Search code examples
rlistlapplyreadxl

Cannot read in datasets with readxl and lapply in R


I'm using readxl to import multiple files (12 monthly datasets for one year - e.g jan19, feb19) from a folder into my environment with the following code:

file.list <- list.files(pattern="xlsx$", recursive = TRUE)
df.list <- lapply(file.list, read_excel)

However, I'm getting the following error:

Error: Evaluation error: zip file '(my file path)' cannot be opened.

I've noticed that the file.list has 13 datasets instead of 12. The extra one is a dataset named ~jan19$.xlsx which readxl cannot read in since it doesn't exist. I was just wondering how to fix this?

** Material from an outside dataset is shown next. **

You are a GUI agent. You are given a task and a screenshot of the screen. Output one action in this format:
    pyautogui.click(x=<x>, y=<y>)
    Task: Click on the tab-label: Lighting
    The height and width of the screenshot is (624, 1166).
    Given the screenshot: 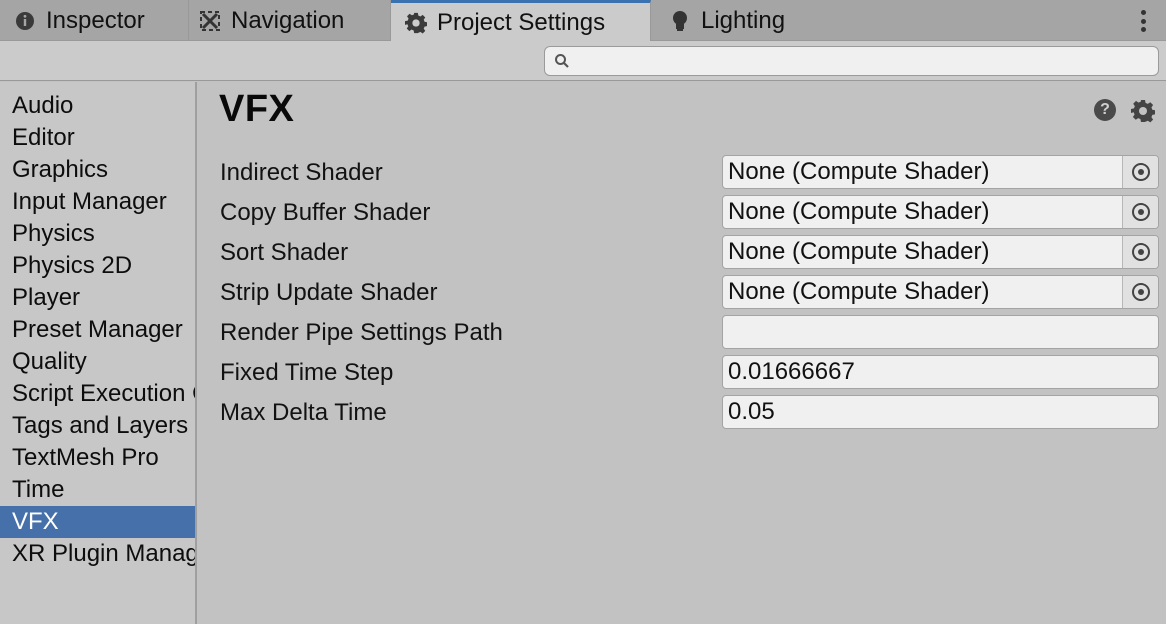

Also - I have no problems opening these datasets using read_excel(dataset). None of the datasets are open in excel either.


Solution

  • Assuming you're using Windows, this indicates a temporary file:

    The tilde symbol is used to prefix hidden temporary files that are created when a document is opened in Windows. For example, when you open a Word document called “Document1.doc,” a file called “~$cument1.doc” is created in the same directory.

    These are created when you open an Excel file and should be cleared up when you close them, though this might not happen in some circumstances, such as if Excel crashes.

    Change your regex to exclude files starting with a tilde:

    file.list <- list.files(pattern="^[^\\~].+\\.xlsx$", recursive = TRUE)
    

    This pattern can be understood as:

    enter image description here

    This means files starting with a tilde will not be included in file.list so you should not have a problem trying to read them in.